薄薄的红唇一开一阖:「你们可以走,但是~」长指比向那被藏起面容的红髮男子。「他~必须留下来。」
两双黑眼在半空中相会,再度雷鸣闪电。
「那是我的。」流川冷冷地,向对方撂下了他的宣言。
封神轻轻地,笑了起来。一头束起的及腰长髮在月光下随风飞扬,衬着他一袭黑色唐装,使他整个人看起来彷佛笼罩在一团黑雾之中。他缓缓鬆开了怀中的红髮男子,有意无意地往前站了一步,高大的身形恰好密密实实地挡去流川落在玦身上的视线—此举让流川的眼神更冷。
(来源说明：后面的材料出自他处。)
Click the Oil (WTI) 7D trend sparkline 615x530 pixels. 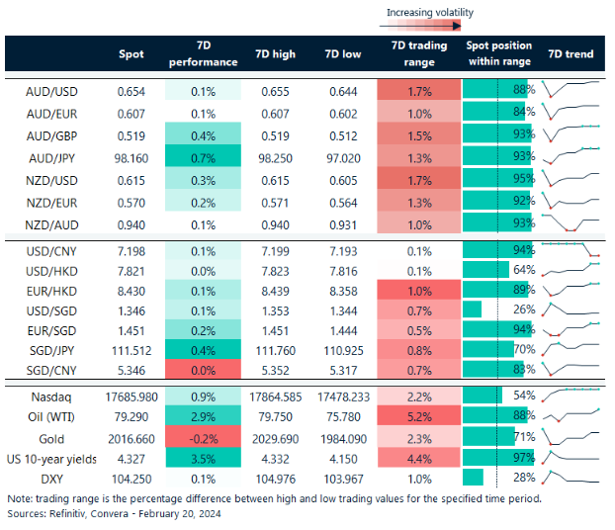(x=571, y=416)
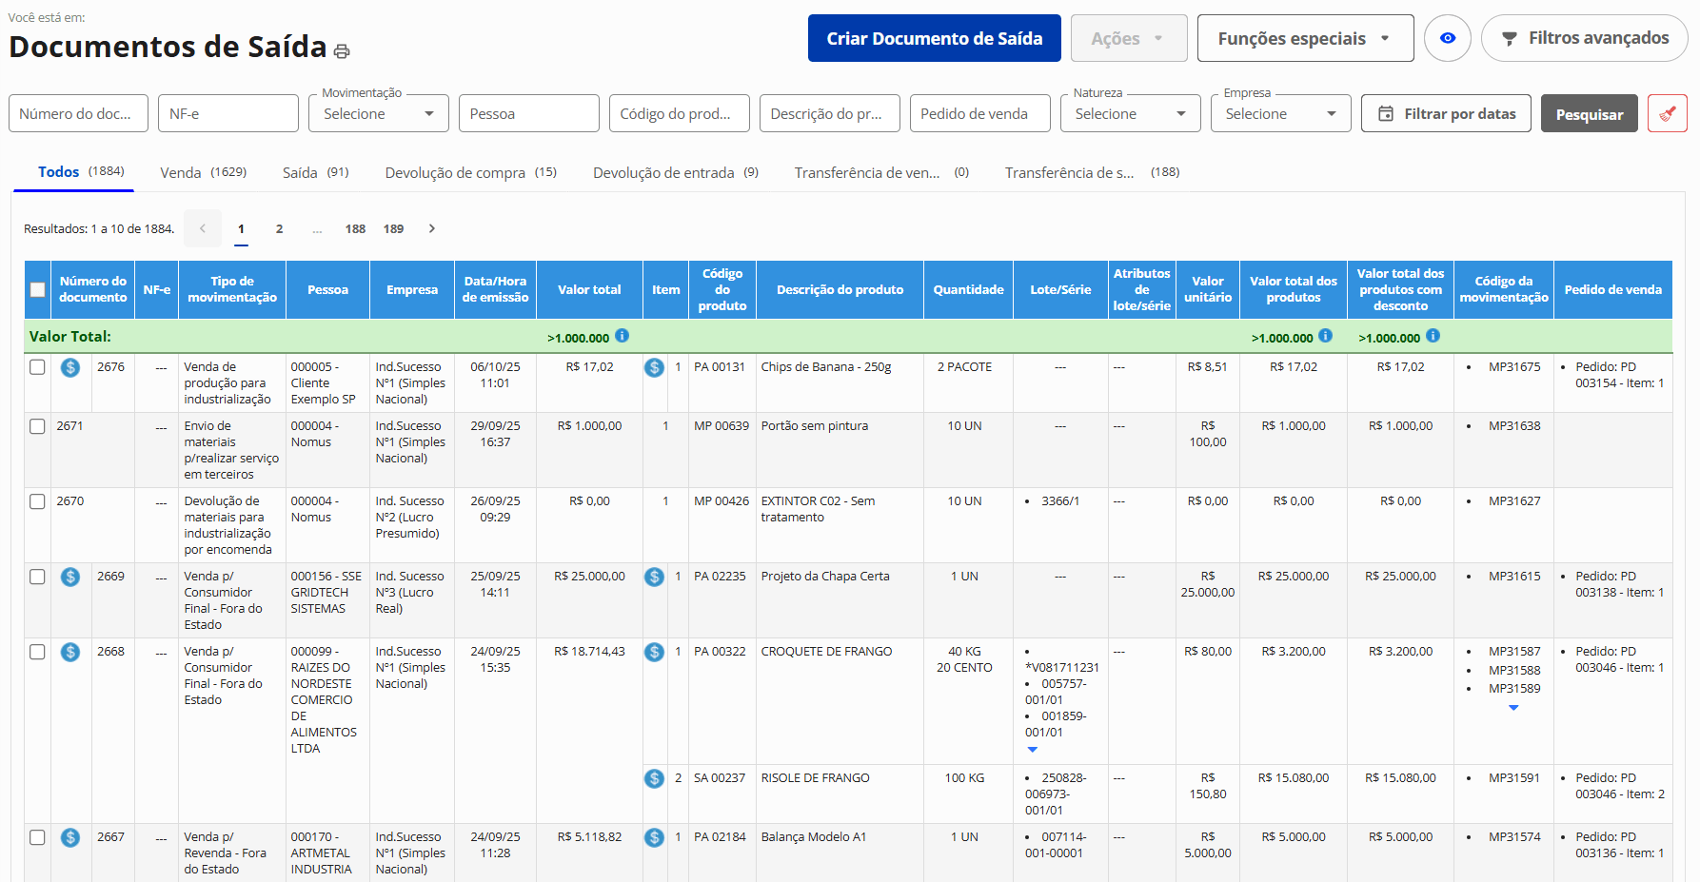Select the checkbox for document 2671

click(x=37, y=426)
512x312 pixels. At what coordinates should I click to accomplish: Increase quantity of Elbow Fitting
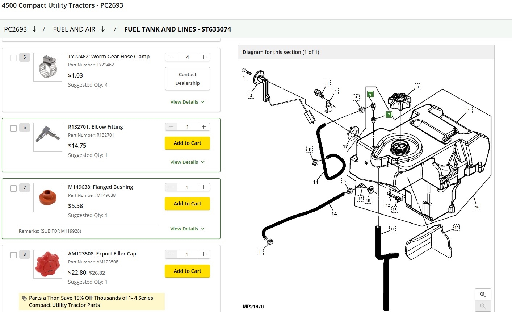point(204,127)
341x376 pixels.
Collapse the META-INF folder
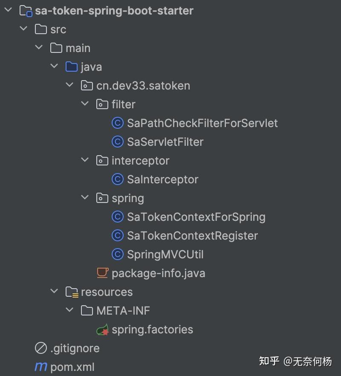pos(69,310)
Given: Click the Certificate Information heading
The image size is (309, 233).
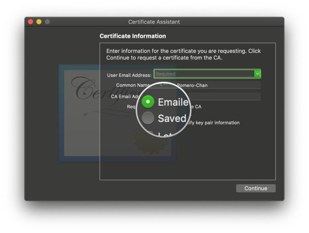Looking at the screenshot, I should pos(132,36).
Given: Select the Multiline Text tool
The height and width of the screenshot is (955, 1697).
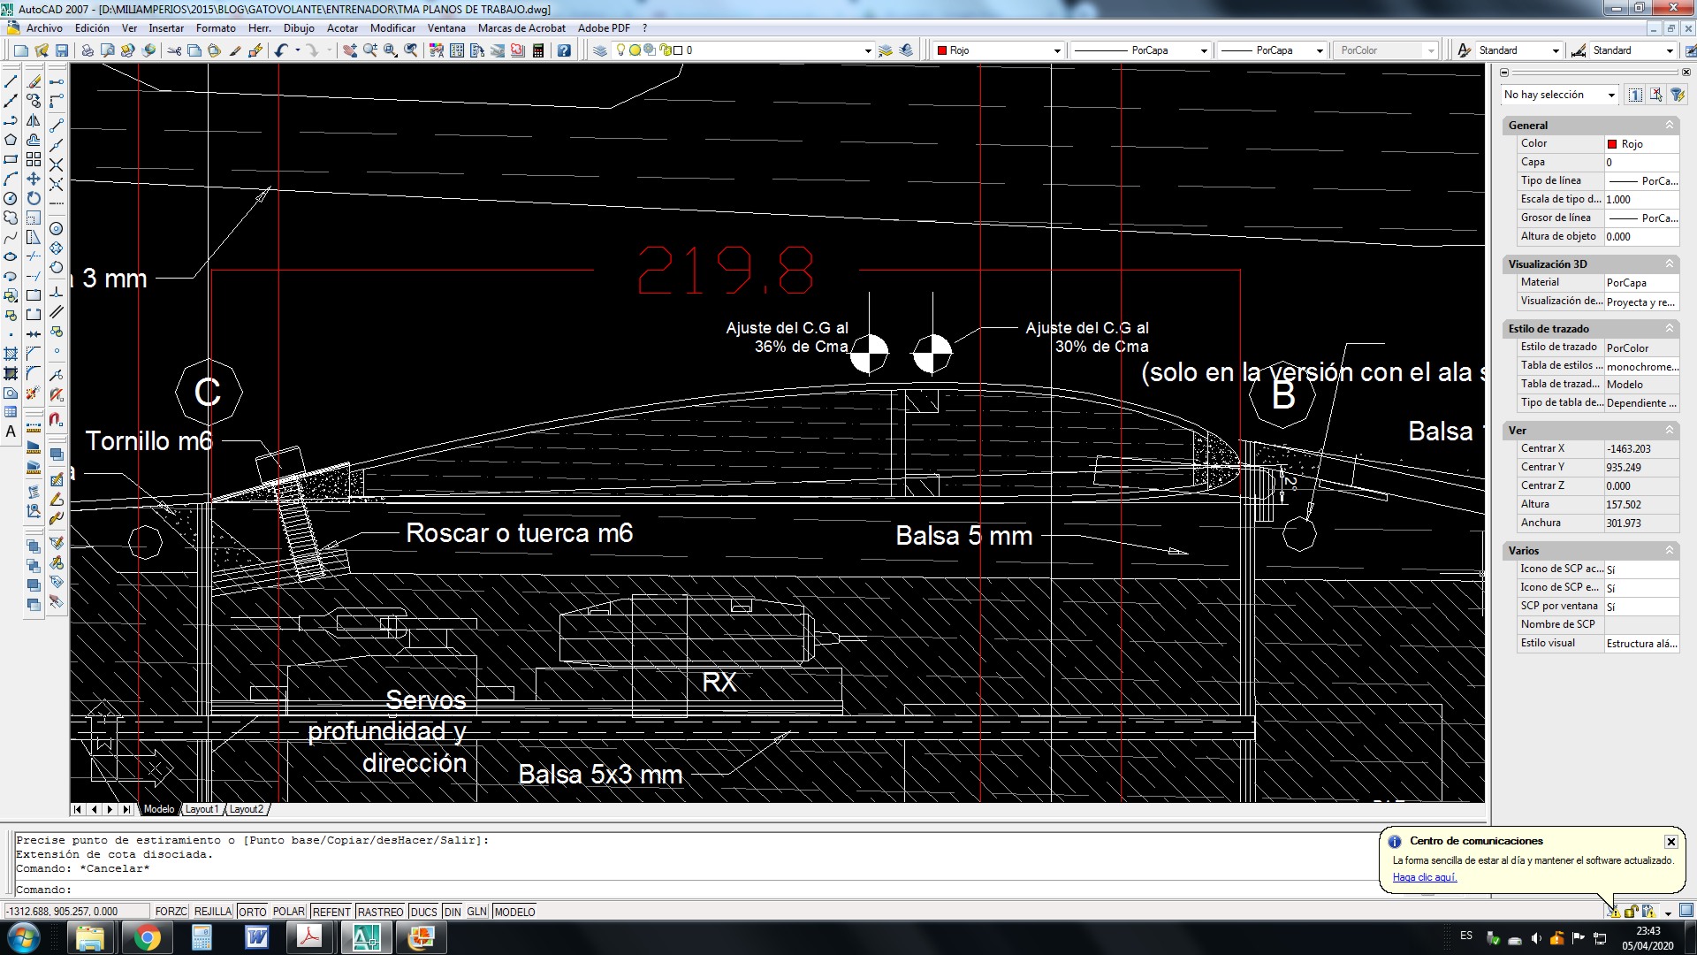Looking at the screenshot, I should coord(11,432).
「我想~流川总裁应当是认错了人……」缥缈的嗓音一径的和缓,听不出任何不自然之处。「玦只不过是冥门里头的一个小小杀手,断不可能跟流川总裁有过什么瓜葛的。更何况……」一道光芒在深幽的黑眼里一闪而逝。「玦他连日语也听不懂,这点就是最好的证明了。」
流川冷肃的脸孔没有丝毫动摇。「是或不是,由我说了算。」就算只有一根头髮、一双眼睛的相像都可以让他打破惯例地亲近了,更何况现在是宛如从同一个模子刻出来的另一个人……不管怎么样,他今晚绝对要得到他!
况且……对方那近乎独占与保护的举动让他看了异常碍眼,要他容忍另一个男人拥有对他的所有物上下其手的权利—除非他死!